Three years ago, many dozens of Republicans and Democrats arranged to sit side by side at the State of the Union. The break with decades of tradition was orchestrated in hopes of persuading the country that civil discourse and bipartisan collegiality had gained renewed value in Congress after the assassination attempt on Rep. Gabrielle Giffords.But it didn't work, primarily because one night of pretending to tolerate each other cannot make up for the fact that many of our elected representatives are horrible people, and revel in being horrible people.
The roster of cross-aisle seating arrangements remained plenty big the next year, but there was a noticeable falloff in 2013. And, unless the situation changes in the last hours before President Barack Obama arrives at the Capitol on Tuesday, spotting crossover seatmates in the House chamber looks to be a genuinely difficult task this year.I realize that some may see this as a sign that Congress is now beyond the point where they can manage even the shallowest symbolism suggesting cooperation.

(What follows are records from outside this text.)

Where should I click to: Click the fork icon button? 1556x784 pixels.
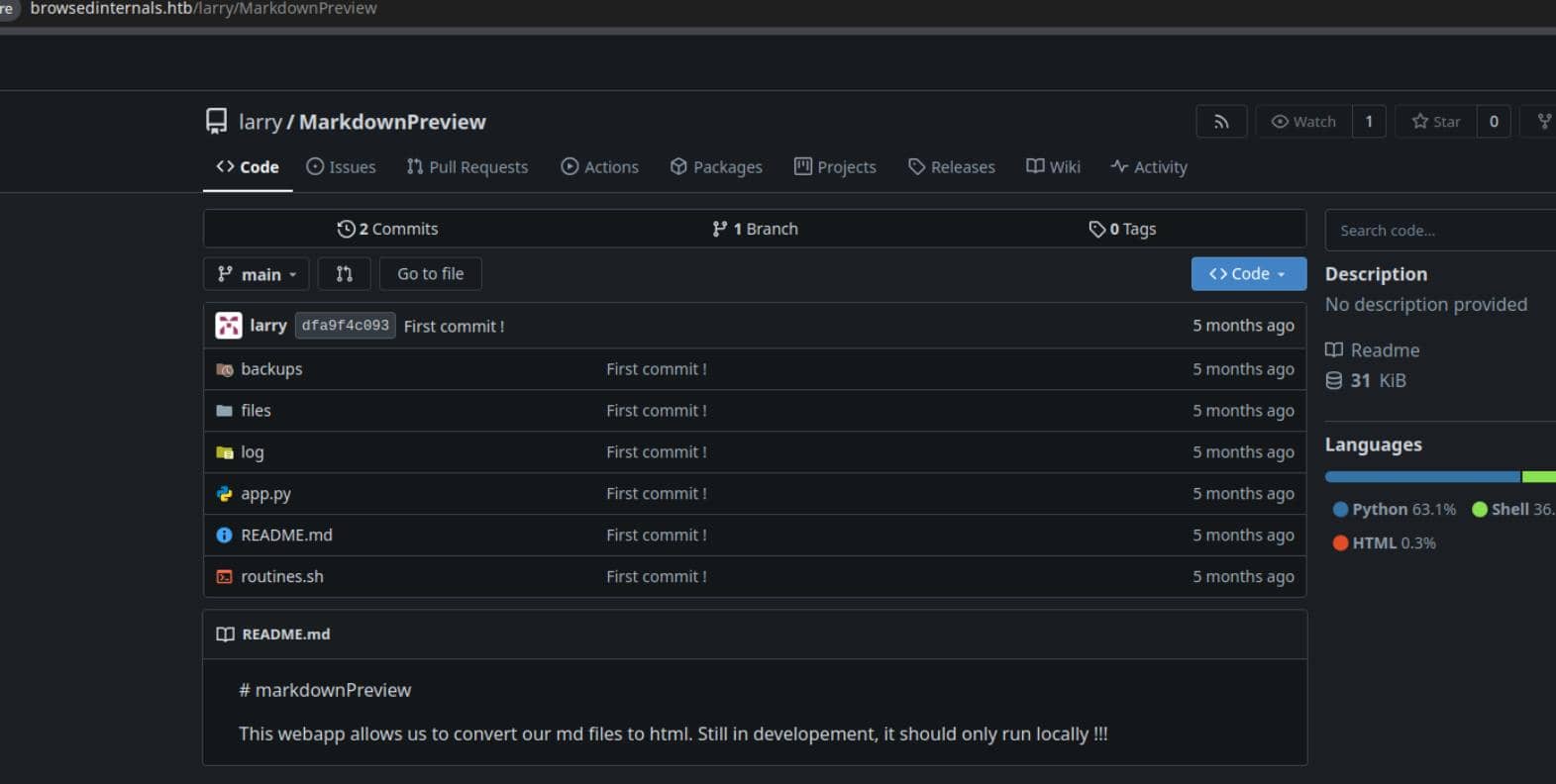pyautogui.click(x=1543, y=122)
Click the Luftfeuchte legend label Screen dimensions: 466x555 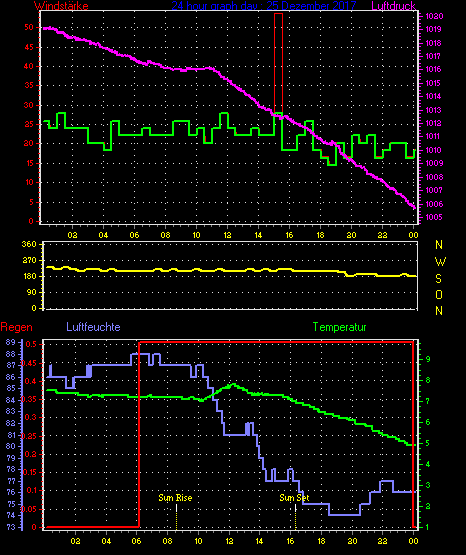(x=93, y=327)
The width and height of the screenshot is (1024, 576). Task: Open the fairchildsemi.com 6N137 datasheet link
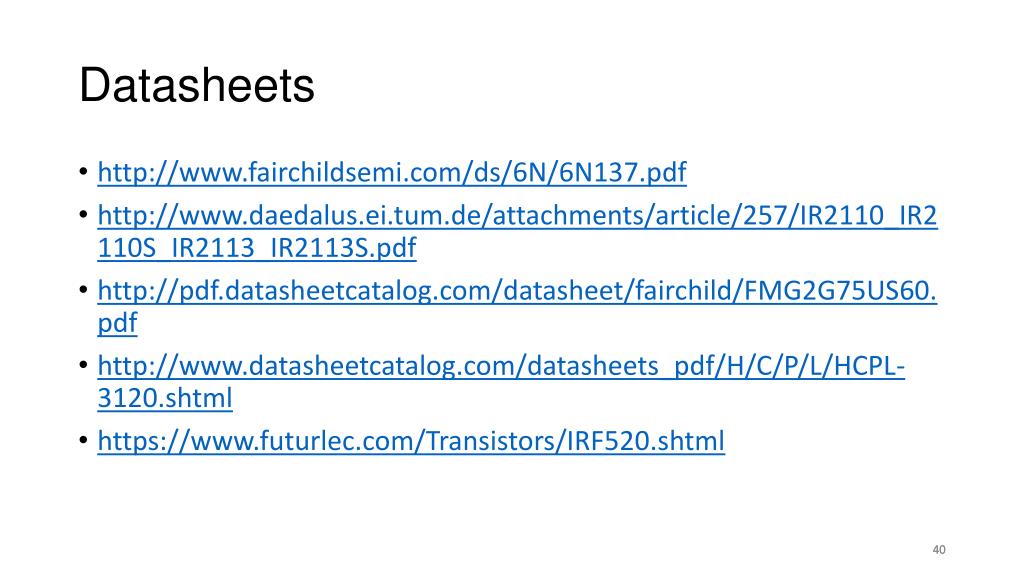(x=392, y=172)
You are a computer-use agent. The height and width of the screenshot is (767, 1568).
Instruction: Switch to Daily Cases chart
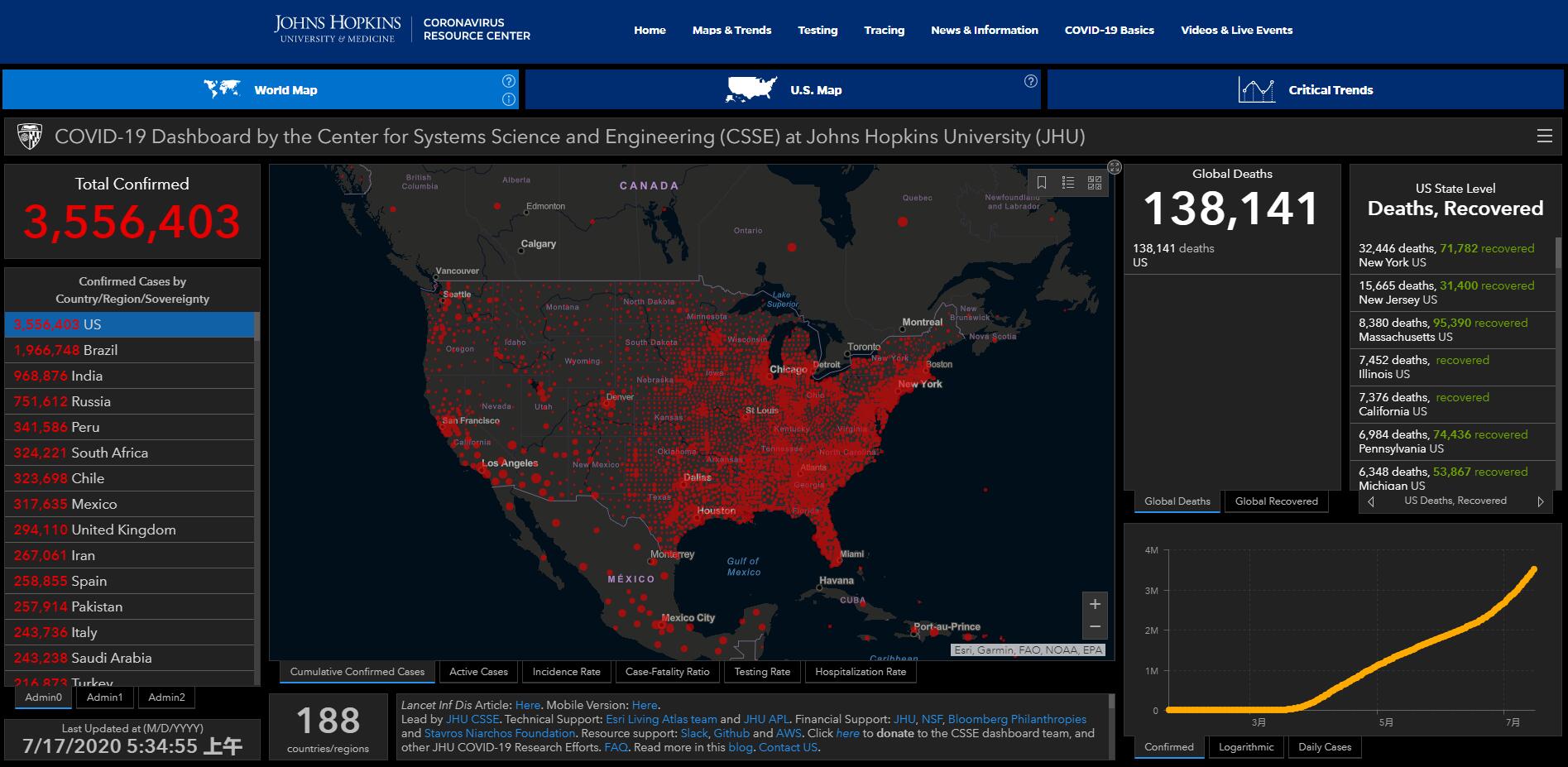tap(1324, 747)
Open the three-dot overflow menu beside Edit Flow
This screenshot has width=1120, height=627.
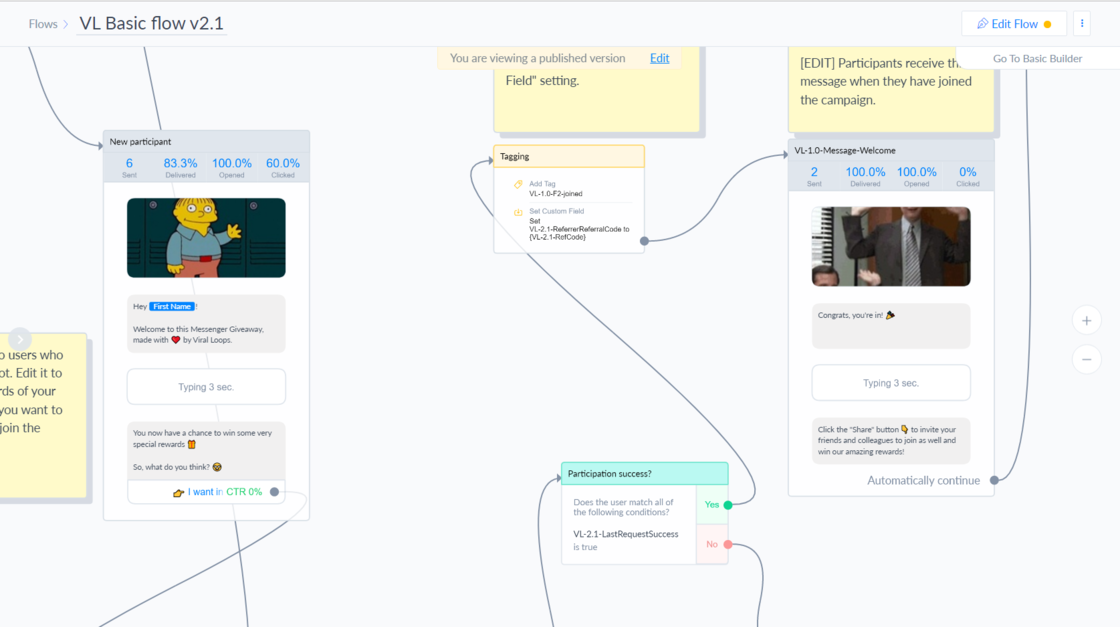point(1081,22)
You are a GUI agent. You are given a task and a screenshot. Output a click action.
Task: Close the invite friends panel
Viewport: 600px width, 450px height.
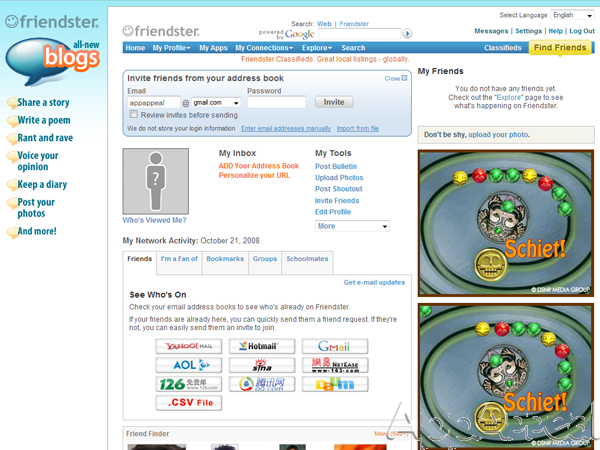(396, 78)
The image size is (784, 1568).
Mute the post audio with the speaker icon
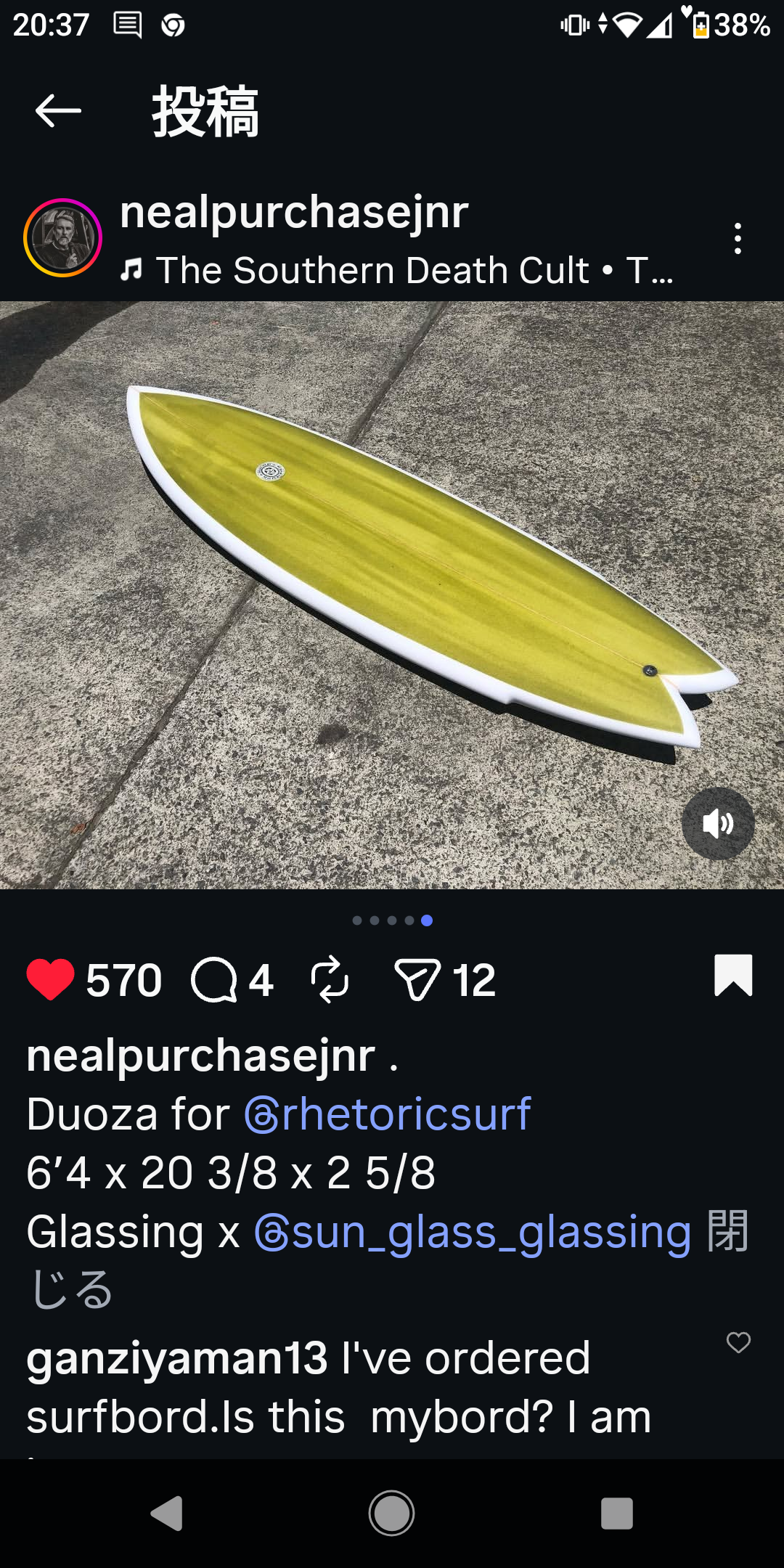pos(718,823)
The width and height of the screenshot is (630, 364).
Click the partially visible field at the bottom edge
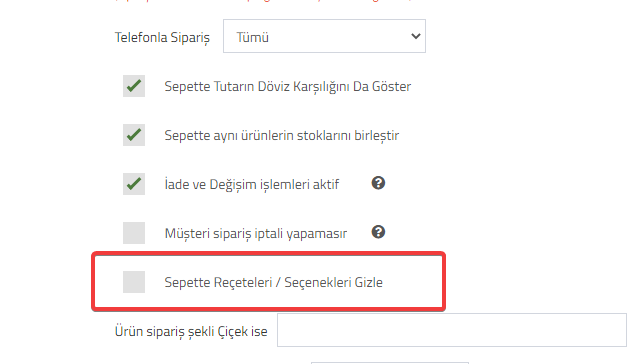[390, 363]
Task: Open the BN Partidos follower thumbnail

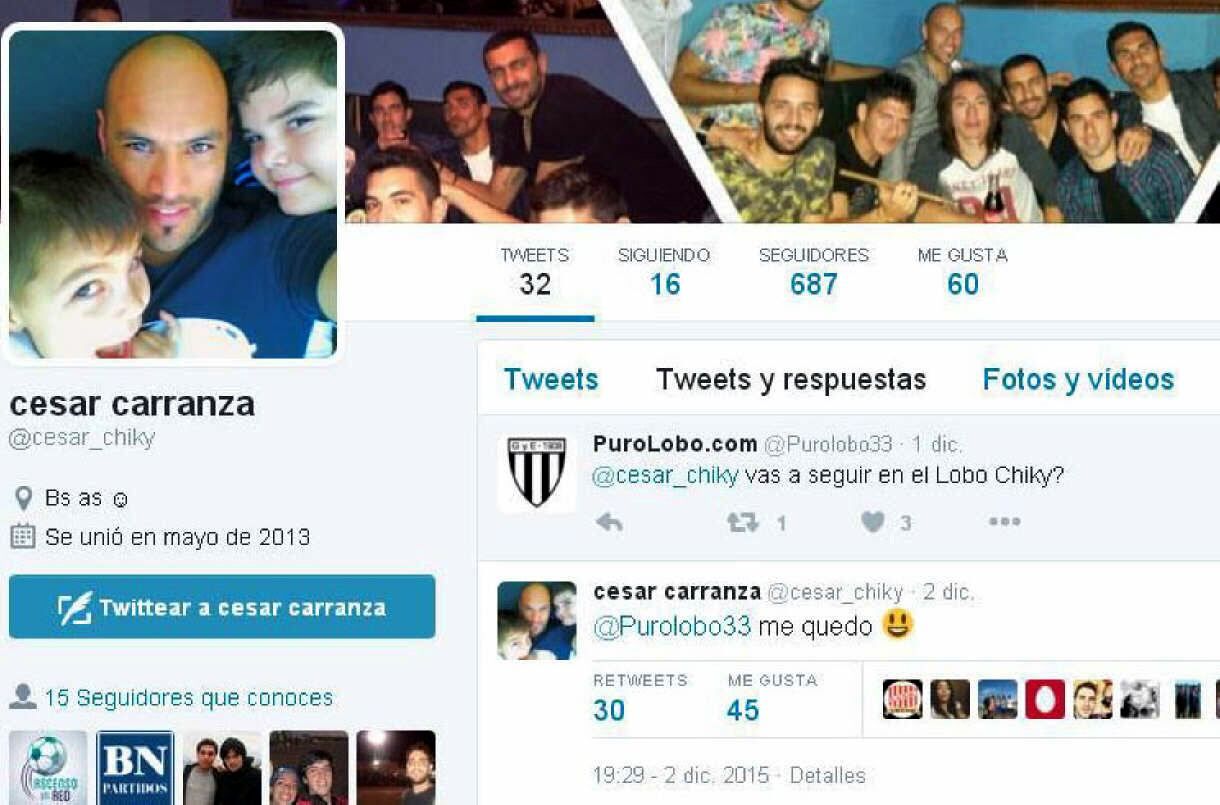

Point taken, but so long as the two chambers are going to remain dysfunctional there seems value in the yearly visual demonstration of that dysfunction via the tortured decisions of the various members as to what statements are worth clapping over, sitting on their hands over, or shouting insults at the president over. (Ah yes, yet another instance in which the election of a certain Barack Obama seemed to set a large chunk of conservative America completely a-kilter.)
As for a more proper and less symbolic method of restoring "bipartisanship" or "collegiality," sorry, I don't have any ideas on that front. The central problem continues to be the takeover of the Republican Party by people who value the nation less than they value their movement, and so is willing to do great gobs of damage to it (shutting down the federal government, near-defaulting on the debt, refusing advice and consent on nominees under the premise that large swaths of the government simply do not need staffing, not if a Demmycrat is going to be involved in it, turning every previously uncontroversial federal program into a Great Battle of Ideological Necessity) in mere hopes that the damage will hurt persons of the other party more than it will hurt themselves.
Previous bipartisanship rested on the premise that at the end of the day, both sides at least recognized that government needed to exist, and to function. If you don't even have that, you've got precious little else.